***** DATA EXTRACT *****
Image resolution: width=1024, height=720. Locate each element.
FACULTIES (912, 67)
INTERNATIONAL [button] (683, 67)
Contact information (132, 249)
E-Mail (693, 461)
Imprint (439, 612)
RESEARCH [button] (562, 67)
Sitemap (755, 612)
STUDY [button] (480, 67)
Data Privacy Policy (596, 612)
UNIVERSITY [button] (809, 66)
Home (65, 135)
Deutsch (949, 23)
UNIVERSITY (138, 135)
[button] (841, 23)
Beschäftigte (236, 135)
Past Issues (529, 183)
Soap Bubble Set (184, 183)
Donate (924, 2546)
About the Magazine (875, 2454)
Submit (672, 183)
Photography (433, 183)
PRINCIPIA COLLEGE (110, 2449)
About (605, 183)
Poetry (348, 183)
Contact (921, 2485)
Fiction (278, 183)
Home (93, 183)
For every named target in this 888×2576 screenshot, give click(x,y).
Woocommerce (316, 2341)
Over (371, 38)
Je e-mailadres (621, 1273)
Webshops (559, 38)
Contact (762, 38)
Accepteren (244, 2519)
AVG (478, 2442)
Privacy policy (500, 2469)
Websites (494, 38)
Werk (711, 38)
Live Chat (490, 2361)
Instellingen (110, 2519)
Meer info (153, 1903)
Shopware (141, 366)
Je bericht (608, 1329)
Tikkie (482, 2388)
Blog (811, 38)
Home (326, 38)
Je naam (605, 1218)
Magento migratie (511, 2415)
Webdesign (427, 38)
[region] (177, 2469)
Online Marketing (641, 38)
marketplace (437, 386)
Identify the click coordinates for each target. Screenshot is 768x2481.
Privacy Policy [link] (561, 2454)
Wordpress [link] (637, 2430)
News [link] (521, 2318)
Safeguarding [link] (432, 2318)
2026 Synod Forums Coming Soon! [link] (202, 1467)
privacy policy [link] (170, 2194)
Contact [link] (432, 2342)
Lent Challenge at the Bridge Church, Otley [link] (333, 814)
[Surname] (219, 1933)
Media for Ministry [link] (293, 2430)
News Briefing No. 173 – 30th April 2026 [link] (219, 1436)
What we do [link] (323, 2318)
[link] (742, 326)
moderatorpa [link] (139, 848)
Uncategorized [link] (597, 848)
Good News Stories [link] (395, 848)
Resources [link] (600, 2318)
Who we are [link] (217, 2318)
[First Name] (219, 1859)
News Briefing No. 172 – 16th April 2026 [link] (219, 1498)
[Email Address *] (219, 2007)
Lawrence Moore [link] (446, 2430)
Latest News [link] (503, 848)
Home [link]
*****
*JOB*.
Copy the records word for word, from the very first line down through the line containing "News Briefing No. 173", including both of those lines.

*SOLUTION BELOW*.
Image resolution: width=1024, height=720. Locate each element.
FACULTIES (912, 67)
INTERNATIONAL [button] (683, 67)
Contact information (132, 249)
E-Mail (693, 461)
Imprint (439, 612)
RESEARCH [button] (562, 67)
Sitemap (755, 612)
STUDY [button] (480, 67)
Data Privacy Policy (596, 612)
UNIVERSITY [button] (809, 66)
Home (65, 135)
Deutsch (949, 23)
UNIVERSITY (138, 135)
[button] (841, 23)
Beschäftigte (236, 135)
Past Issues (529, 183)
Soap Bubble Set (184, 183)
Donate (924, 2546)
About the Magazine (875, 2454)
Submit (672, 183)
Photography (433, 183)
PRINCIPIA COLLEGE (110, 2449)
About (605, 183)
Poetry (348, 183)
Contact (921, 2485)
Fiction (278, 183)
Home (93, 183)
For every named target in this 888×2576 screenshot, give click(x,y).
Woocommerce (316, 2341)
Over (371, 38)
Je e-mailadres (621, 1273)
Webshops (559, 38)
Contact (762, 38)
Accepteren (244, 2519)
AVG (478, 2442)
Privacy policy (500, 2469)
Websites (494, 38)
Werk (711, 38)
Live Chat (490, 2361)
Instellingen (110, 2519)
Meer info (153, 1903)
Shopware (141, 366)
Je bericht (608, 1329)
Tikkie (482, 2388)
Blog (811, 38)
Home (326, 38)
Je naam (605, 1218)
Magento migratie (511, 2415)
Webdesign (427, 38)
[region] (177, 2469)
Online Marketing (641, 38)
marketplace (437, 386)
Identify the click coordinates for each target. Screenshot is 768x2481.
Privacy Policy [link] (561, 2454)
Wordpress [link] (637, 2430)
News [link] (521, 2318)
Safeguarding [link] (432, 2318)
2026 Synod Forums Coming Soon! [link] (202, 1467)
privacy policy [link] (170, 2194)
Contact [link] (432, 2342)
Lent Challenge at the Bridge Church, Otley [link] (333, 814)
[Surname] (219, 1933)
Media for Ministry [link] (293, 2430)
News Briefing No. 173 – 30th April 2026 [link] (219, 1436)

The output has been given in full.